The Boys' Life of Mark Twain eBook

Albert Bigelow Paine
This eBook from the Gutenberg Project consists of approximately 300 pages of information about The Boys' Life of Mark Twain.

The Boys' Life of Mark Twain eBook

Albert Bigelow Paine
This eBook from the Gutenberg Project consists of approximately 300 pages of information about The Boys' Life of Mark Twain.

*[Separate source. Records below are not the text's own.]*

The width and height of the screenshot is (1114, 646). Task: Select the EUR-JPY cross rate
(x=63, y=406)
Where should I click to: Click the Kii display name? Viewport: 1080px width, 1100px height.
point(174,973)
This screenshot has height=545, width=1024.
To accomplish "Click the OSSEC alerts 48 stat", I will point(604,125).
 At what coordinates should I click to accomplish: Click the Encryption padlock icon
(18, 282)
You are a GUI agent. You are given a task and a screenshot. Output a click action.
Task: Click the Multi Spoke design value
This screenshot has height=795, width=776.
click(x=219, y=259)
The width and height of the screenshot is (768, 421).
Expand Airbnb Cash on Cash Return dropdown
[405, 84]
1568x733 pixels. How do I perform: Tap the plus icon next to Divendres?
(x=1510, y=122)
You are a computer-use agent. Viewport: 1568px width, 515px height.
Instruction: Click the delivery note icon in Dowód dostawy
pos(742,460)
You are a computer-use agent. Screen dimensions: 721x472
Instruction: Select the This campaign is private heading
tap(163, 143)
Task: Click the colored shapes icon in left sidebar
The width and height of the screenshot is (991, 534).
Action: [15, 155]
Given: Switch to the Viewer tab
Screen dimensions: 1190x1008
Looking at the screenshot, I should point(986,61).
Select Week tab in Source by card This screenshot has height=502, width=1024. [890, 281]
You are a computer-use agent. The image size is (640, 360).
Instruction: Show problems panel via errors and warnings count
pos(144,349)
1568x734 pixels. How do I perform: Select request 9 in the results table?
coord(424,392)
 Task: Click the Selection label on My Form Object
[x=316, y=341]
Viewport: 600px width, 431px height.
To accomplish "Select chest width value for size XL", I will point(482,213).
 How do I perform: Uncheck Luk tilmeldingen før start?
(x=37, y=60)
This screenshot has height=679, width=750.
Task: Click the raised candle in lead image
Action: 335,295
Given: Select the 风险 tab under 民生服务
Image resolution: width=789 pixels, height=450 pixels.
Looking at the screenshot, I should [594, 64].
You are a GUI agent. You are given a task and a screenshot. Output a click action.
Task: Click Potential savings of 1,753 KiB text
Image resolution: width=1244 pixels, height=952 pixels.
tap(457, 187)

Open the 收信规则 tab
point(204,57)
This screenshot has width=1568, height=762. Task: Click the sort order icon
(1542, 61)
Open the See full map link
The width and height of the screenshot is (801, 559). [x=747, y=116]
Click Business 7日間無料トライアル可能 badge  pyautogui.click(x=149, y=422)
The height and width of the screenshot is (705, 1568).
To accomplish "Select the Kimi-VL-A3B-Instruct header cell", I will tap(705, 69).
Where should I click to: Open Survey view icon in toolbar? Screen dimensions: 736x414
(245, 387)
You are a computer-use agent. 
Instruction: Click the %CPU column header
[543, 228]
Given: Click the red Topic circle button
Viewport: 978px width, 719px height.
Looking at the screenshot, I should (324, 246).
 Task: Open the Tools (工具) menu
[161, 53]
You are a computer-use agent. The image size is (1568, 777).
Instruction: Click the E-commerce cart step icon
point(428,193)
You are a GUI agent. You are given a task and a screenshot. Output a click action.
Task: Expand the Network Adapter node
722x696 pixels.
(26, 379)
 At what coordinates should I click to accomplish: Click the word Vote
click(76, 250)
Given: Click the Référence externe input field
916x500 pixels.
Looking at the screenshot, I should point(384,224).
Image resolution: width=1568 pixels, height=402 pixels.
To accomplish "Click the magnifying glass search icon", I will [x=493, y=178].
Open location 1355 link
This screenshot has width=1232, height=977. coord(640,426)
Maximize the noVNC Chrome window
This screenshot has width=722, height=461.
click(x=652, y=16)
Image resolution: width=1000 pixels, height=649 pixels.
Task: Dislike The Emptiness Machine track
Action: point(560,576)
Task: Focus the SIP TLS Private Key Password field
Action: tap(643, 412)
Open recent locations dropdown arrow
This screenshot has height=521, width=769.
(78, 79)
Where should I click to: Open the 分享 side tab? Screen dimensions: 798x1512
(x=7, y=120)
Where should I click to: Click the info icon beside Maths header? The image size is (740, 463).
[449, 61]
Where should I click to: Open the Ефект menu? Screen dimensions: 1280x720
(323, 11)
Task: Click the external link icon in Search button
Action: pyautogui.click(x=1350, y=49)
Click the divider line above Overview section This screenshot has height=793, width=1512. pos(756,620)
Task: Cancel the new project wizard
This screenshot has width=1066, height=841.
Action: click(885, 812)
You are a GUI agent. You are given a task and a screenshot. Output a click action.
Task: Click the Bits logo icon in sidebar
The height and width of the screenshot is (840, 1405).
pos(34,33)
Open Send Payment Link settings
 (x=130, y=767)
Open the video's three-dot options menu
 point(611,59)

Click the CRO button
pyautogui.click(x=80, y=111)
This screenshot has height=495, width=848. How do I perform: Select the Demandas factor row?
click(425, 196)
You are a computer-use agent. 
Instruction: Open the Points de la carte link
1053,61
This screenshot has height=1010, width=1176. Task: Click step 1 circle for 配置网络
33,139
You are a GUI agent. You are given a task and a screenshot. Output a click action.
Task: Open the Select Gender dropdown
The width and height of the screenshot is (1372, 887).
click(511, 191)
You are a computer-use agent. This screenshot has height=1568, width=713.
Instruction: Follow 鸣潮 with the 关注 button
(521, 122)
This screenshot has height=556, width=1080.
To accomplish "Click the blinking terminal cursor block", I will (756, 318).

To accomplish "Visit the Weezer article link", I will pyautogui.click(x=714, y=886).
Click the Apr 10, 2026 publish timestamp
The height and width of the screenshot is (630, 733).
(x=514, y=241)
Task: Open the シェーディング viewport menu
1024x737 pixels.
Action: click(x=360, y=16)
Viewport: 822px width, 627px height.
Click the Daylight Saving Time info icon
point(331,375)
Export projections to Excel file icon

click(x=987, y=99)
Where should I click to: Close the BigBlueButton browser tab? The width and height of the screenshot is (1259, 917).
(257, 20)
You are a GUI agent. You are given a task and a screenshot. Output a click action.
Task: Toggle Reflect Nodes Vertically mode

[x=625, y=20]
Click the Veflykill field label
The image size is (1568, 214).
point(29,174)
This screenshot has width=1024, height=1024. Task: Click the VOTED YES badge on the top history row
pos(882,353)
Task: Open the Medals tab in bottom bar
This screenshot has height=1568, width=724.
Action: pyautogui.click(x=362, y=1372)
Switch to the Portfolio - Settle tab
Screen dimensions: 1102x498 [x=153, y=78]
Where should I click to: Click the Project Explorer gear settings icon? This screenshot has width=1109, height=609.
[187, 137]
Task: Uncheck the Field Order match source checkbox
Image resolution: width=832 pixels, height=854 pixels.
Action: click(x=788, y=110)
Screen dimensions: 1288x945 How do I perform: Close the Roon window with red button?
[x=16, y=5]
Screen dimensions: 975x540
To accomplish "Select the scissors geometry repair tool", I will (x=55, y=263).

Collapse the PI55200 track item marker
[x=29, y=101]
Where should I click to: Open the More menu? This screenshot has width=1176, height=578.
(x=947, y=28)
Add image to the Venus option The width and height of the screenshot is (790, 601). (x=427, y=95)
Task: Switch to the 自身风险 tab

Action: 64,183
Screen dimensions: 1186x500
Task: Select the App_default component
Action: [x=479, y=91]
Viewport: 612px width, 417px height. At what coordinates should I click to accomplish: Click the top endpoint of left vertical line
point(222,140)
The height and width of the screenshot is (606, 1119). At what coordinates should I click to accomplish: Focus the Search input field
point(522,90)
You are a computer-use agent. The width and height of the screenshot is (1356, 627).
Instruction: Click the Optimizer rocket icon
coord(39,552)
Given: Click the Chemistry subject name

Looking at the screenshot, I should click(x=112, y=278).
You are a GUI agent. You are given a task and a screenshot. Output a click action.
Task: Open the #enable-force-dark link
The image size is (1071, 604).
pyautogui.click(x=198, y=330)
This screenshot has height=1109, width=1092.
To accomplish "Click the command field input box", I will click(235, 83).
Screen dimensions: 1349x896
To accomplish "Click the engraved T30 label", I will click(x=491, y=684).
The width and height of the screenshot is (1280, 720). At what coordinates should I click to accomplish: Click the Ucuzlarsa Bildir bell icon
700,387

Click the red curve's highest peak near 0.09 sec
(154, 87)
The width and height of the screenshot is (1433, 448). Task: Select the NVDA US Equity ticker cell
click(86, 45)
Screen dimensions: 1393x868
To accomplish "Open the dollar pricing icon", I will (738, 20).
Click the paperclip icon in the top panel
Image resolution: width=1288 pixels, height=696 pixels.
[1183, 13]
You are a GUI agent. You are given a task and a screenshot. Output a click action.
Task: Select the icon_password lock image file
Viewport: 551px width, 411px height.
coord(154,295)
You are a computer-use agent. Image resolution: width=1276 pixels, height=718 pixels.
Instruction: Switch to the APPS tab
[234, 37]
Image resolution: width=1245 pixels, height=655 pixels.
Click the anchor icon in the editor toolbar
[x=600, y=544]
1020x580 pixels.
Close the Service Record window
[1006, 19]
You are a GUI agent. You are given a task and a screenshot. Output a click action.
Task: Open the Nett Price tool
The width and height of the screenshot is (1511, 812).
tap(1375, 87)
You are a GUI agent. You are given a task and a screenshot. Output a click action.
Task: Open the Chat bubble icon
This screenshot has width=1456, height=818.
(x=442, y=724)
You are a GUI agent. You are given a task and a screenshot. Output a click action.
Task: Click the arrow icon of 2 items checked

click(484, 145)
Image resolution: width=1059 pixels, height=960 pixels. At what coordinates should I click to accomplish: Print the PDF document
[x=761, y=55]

Never did Mark Twain deliver a more perfect address than he gave that night.  He began with the beginning, the meagerness of that little hamlet that had seen his birth, and sketched it all so quaintly and delightfully that his hearers laughed and shouted, though there was tenderness under it, and often the tears were just beneath the surface.  He told of his habits of life, how he had reached seventy by following a plan of living that would probably kill anybody else; how, in fact, he believed he had no valuable habits at all.  Then, at last, came that unforgetable close: 

   “Threescore years and ten!

“It is the scriptural statute of limitations.  After that you owe no active duties; for you the strenuous life is over.  You are a time- expired man, to use Kipling’s military phrase:  you have served your term, well or less well, and you are mustered out.  You are become an honorary member of the republic, you are emancipated, compulsions are not for you, nor any bugle-call but “lights out.”  You pay the time-worn duty bills if you choose, or decline, if you prefer—­and without prejudice—­for they are not legally collectable.
“The previous-engagement plea, which in forty years has cost you so many twinges, you can lay aside forever; on this side of the grave you will never need it again.  If you shrink at thought of night, and winter, and the late homecomings from the banquet and the lights and laughter, through the deserted streets—­a desolation which would not remind you now, as for a generation it did, that your friends are sleeping and you must creep in a-tiptoe and not disturb them, but would only remind you that you need not tiptoe, you can never disturb them more—­if you shrink at the thought of these things you need only reply, ’Your invitation honors me and pleases me because you still keep me in your remembrance, but I am seventy; seventy, and would nestle in the chimney-corner, and smoke my pipe, and read my book, and take my rest, wishing you well in all affection, and that when you, in your turn, shall arrive at Pier 70 you may step aboard your waiting ship with a reconciled spirit, and lay your course toward the sinking sun with a contented heart.’”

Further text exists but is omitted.